Challenge: Find each line in the listing that contains the string "Viewport", with case counting, and copy those lines out.

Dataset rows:
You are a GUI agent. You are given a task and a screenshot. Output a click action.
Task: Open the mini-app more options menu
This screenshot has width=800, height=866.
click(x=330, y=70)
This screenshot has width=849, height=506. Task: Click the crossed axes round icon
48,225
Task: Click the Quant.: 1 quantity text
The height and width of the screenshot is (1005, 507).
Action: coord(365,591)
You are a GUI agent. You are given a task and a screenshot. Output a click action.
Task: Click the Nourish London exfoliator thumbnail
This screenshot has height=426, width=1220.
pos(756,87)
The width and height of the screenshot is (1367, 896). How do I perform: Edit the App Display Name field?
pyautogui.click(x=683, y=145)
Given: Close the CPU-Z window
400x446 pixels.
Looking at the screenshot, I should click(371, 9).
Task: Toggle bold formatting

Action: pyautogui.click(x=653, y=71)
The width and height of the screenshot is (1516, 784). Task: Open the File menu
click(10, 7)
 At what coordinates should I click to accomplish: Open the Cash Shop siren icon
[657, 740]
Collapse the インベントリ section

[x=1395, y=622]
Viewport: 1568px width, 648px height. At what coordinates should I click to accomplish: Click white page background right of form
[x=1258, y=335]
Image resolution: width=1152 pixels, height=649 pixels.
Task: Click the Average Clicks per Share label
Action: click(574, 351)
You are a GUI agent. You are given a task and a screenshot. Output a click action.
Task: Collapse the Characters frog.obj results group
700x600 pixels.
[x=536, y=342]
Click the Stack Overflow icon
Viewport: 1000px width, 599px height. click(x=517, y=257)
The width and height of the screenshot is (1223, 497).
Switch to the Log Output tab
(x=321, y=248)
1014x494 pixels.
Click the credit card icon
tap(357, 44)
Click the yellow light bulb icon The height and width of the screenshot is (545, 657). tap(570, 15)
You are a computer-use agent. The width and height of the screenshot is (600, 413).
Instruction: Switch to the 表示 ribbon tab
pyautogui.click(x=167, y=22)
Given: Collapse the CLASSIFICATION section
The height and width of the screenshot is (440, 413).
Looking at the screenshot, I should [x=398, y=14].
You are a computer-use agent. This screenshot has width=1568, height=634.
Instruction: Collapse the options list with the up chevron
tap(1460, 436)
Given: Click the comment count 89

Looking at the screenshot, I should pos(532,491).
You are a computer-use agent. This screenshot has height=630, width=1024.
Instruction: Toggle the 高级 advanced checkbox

Correct answer:
Viewport: 1568px width, 648px height. At what coordinates should I click to accomplish: Click white page background right of form
Viewport: 1000px width, 599px height. click(x=517, y=257)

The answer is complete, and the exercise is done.